Tesla and authorities in Germany don’t seem to be getting along these days over reports of the US manufacturer getting held up on red tape issues over its Giga Berlin construction. Tesla sent a letter to a regional court in Berlin expressing its frustration in lengthy approval processes.
The company said it had “learned first-hand that obstacles in Germany’s approval processes are slowing down the necessary industrial transformation. This discourages necessary investments in clean-energy projects and infrastructure and makes it practically impossible for Germany to achieve its climate goals.”
Tesla also suggest the country needs to reduce the red tape requirements if the country wants to speed up projects that address climate change problems. The scathing letter from Tesla also included comments that it’s “particularly irritating” that the carmaker doesn’t have any definite timeline to get final approval for its massive factory even though they filed the application 16 months ago.
At the start of the project, Tesla was assured that all legal proceedings would be a swift process, much like Giga Shanghai where red tape was readily resolved to get construction completed. Tesla has had challenges right from the start, even with deciding on the new factory’s name.
It was also reported that Brandenburg’s Minister of Economic Affairs, Jörg Steinbach wanted Tesla to focus on promoting Brandenburg but Musk was adamant on having the factory named Giga Berlin. Tesla’s Technoking nearly gave up on idea of building a factory there but Steinbach and Musk finally agreed that the official name of the site would be Giga Berlin-Brandenburg.
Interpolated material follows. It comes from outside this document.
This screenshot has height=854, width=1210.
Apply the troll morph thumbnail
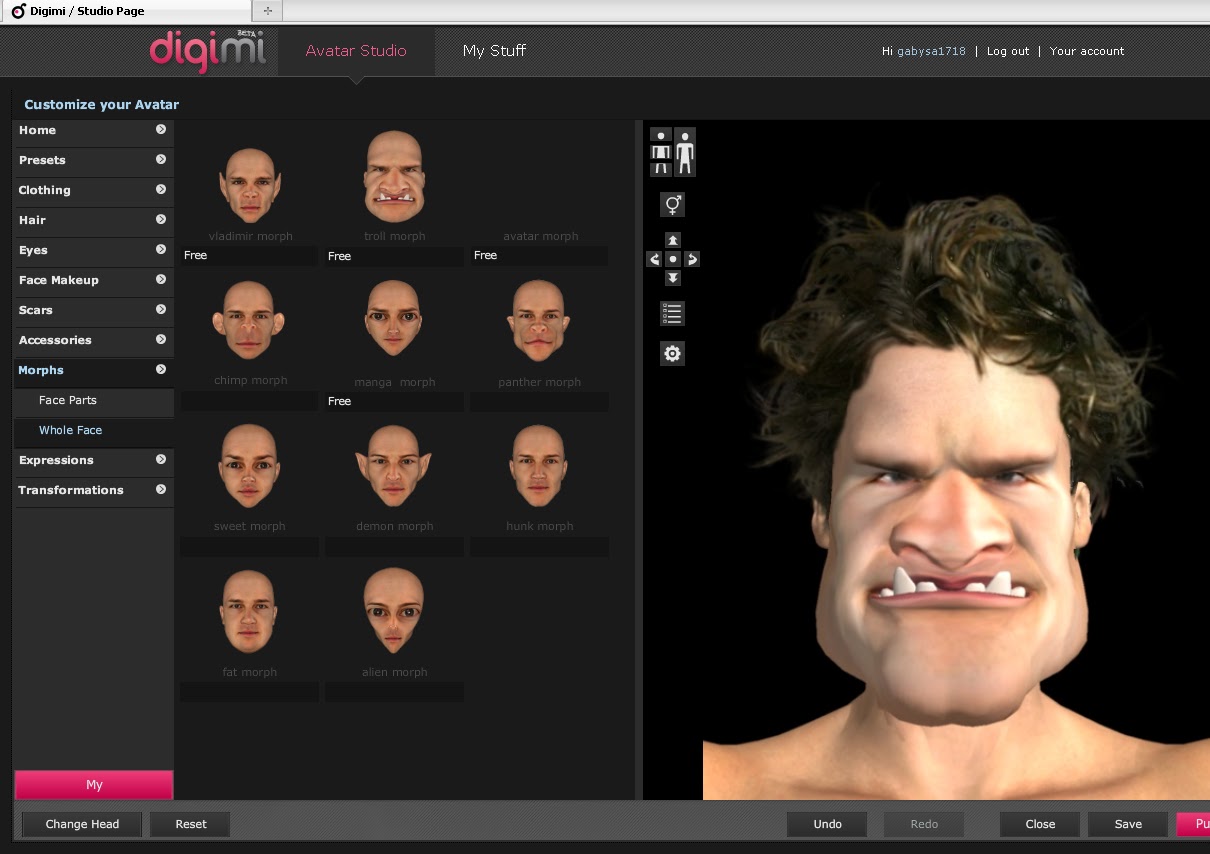pyautogui.click(x=394, y=177)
However, the world has come to know the new Giga factory as simply Giga Berlin.
Tesla’s Giga Berlin has nearly completed construction and intends to be operational by July this year. This is a critical project for the US auto manufacturer that’s invested in its next Gigafactory in the town of Gruenheide, near Berlin.
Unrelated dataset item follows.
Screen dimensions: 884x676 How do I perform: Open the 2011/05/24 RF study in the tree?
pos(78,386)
The German state’s government has refuted Tesla’s criticism saying it cannot give preference to climate-friendly projects but it is committed to putting a special team together to help the US company get through the regulated approval process.
When Tesla comes online, will it prove to be very beneficial for the country and the area Berlin with employment as well as helping Germany accelerate its move to the electric-car. The higher powers are in full support for Tesla and Elon Musk with the German Economy Minister, Peter Altmaier promising Musk he will get the necessary assistance to get Giga Berlin up and running. And the Transport Minister Andreas Scheuer posted on Twitter also supporting the letter that Tesla had written asking Germany to “simplify approval procedures, reduce bureaucracy and promote innovation.”
Giga Berlin is set to manufacture 500,000 EVs annually at the facility, which will be distributed across Europe. Tesla went ahead with construction despite the risk and cost with pending approvals. Last year, the US car company wasn’t short of problems with having to face legal obstacles from environmental activists that protested the EV factory would pose a threat to the local wildlife amongst other issues.
The factory site is near a protected environment area causing much concern for residents who feel the factory might pollute water resources. Then during the construction process, Tesla had to deal with the region’s sandy soil that required piles for a strong, solid foundation but unfortunately, Germany has groundwater zones that did not permit the use of piles. Tesla was initially fined but later received an exemption from the groundwater protection ordinance and placed 560 piles on the ground.
Besides the environment backlash and delayed administrative processes, Tesla’s headaches won’t stop there. The company is also going to have to confront the union issue as the US auto manufacturer does not plan to have unions at the Giga Berlin factory.